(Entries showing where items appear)
^^^^^^^^^^^^^^^^

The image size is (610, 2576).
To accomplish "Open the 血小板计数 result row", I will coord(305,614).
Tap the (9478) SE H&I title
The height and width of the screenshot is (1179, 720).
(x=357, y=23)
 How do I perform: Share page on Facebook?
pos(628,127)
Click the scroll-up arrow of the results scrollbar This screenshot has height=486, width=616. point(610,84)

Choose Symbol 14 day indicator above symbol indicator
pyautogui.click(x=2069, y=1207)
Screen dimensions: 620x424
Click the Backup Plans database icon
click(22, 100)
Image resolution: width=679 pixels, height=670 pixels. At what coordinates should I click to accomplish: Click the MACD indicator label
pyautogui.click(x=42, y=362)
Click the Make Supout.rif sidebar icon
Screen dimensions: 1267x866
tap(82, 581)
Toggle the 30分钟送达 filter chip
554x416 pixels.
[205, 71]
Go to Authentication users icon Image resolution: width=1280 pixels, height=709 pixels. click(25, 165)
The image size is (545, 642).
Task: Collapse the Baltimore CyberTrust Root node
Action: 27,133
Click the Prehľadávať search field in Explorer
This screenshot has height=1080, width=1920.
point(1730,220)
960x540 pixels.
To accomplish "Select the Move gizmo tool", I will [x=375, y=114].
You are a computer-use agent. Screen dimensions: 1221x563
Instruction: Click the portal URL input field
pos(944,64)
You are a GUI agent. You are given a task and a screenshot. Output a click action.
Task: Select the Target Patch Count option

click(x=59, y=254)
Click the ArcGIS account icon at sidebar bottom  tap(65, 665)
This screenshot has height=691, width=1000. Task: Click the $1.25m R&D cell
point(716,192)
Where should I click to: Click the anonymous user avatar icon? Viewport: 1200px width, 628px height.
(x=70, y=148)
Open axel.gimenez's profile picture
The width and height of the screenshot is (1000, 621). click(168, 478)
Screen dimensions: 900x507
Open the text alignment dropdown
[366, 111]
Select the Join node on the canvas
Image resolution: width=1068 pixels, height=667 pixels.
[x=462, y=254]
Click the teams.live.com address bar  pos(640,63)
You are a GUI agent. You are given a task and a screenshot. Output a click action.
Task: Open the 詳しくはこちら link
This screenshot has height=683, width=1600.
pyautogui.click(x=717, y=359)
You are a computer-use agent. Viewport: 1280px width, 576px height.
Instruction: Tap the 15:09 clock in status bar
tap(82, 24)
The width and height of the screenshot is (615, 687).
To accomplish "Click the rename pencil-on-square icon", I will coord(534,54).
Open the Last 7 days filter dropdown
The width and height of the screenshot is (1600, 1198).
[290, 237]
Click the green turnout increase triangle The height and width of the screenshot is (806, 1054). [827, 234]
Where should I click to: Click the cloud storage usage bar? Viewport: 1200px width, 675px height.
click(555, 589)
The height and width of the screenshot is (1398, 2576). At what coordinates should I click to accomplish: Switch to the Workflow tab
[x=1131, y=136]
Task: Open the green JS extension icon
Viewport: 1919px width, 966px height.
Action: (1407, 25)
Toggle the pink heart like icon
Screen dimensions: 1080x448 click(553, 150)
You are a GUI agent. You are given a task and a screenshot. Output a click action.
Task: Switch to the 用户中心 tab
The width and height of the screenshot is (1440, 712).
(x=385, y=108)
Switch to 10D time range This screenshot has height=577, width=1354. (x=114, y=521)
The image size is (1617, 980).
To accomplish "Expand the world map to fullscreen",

^^^^^^^^^^^^^^^^

→ **Direction**: Convert the listing above into a JSON array of strings with one string per line, omitting blank lines.

→ **Solved exercise**:
[
  "The image size is (610, 2576).",
  "To accomplish \"Open the 血小板计数 result row\", I will coord(305,614).",
  "Tap the (9478) SE H&I title",
  "The height and width of the screenshot is (1179, 720).",
  "(x=357, y=23)",
  " How do I perform: Share page on Facebook?",
  "pos(628,127)",
  "Click the scroll-up arrow of the results scrollbar This screenshot has height=486, width=616. point(610,84)",
  "Choose Symbol 14 day indicator above symbol indicator",
  "pyautogui.click(x=2069, y=1207)",
  "Screen dimensions: 620x424",
  "Click the Backup Plans database icon",
  "click(22, 100)",
  "Image resolution: width=679 pixels, height=670 pixels. At what coordinates should I click to accomplish: Click the MACD indicator label",
  "pyautogui.click(x=42, y=362)",
  "Click the Make Supout.rif sidebar icon",
  "Screen dimensions: 1267x866",
  "tap(82, 581)",
  "Toggle the 30分钟送达 filter chip",
  "554x416 pixels.",
  "[205, 71]",
  "Go to Authentication users icon Image resolution: width=1280 pixels, height=709 pixels. click(25, 165)",
  "The image size is (545, 642).",
  "Task: Collapse the Baltimore CyberTrust Root node",
  "Action: 27,133",
  "Click the Prehľadávať search field in Explorer",
  "This screenshot has height=1080, width=1920.",
  "point(1730,220)",
  "960x540 pixels.",
  "To accomplish \"Select the Move gizmo tool\", I will [x=375, y=114].",
  "You are a computer-use agent. Screen dimensions: 1221x563",
  "Instruction: Click the portal URL input field",
  "pos(944,64)",
  "You are a GUI agent. You are given a task and a screenshot. Output a click action.",
  "Task: Select the Target Patch Count option",
  "click(x=59, y=254)",
  "Click the ArcGIS account icon at sidebar bottom  tap(65, 665)",
  "This screenshot has height=691, width=1000. Task: Click the $1.25m R&D cell",
  "point(716,192)",
  "Where should I click to: Click the anonymous user avatar icon? Viewport: 1200px width, 628px height.",
  "(x=70, y=148)",
  "Open axel.gimenez's profile picture",
  "The width and height of the screenshot is (1000, 621). click(168, 478)",
  "Screen dimensions: 900x507",
  "Open the text alignment dropdown",
  "[366, 111]",
  "Select the Join node on the canvas",
  "Image resolution: width=1068 pixels, height=667 pixels.",
  "[x=462, y=254]",
  "Click the teams.live.com address bar  pos(640,63)",
  "You are a GUI agent. You are given a task and a screenshot. Output a click action.",
  "Task: Open the 詳しくはこちら link",
  "This screenshot has height=683, width=1600.",
  "pyautogui.click(x=717, y=359)",
  "You are a computer-use agent. Viewport: 1280px width, 576px height.",
  "Instruction: Tap the 15:09 clock in status bar",
  "tap(82, 24)",
  "The width and height of the screenshot is (615, 687).",
  "To accomplish \"Click the rename pencil-on-square icon\", I will coord(534,54).",
  "Open the Last 7 days filter dropdown",
  "The width and height of the screenshot is (1600, 1198).",
  "[290, 237]",
  "Click the green turnout increase triangle The height and width of the screenshot is (806, 1054). [827, 234]",
  "Where should I click to: Click the cloud storage usage bar? Viewport: 1200px width, 675px height.",
  "click(555, 589)",
  "The height and width of the screenshot is (1398, 2576). At what coordinates should I click to accomplish: Switch to the Workflow tab",
  "[x=1131, y=136]",
  "Task: Open the green JS extension icon",
  "Viewport: 1919px width, 966px height.",
  "Action: (1407, 25)",
  "Toggle the pink heart like icon",
  "Screen dimensions: 1080x448 click(553, 150)",
  "You are a GUI agent. You are given a task and a screenshot. Output a click action.",
  "Task: Switch to the 用户中心 tab",
  "The width and height of the screenshot is (1440, 712).",
  "(x=385, y=108)",
  "Switch to 10D time range This screenshot has height=577, width=1354. (x=114, y=521)",
  "The image size is (1617, 980).",
  "To accomplish \"Expand the world map to fullscreen\","
]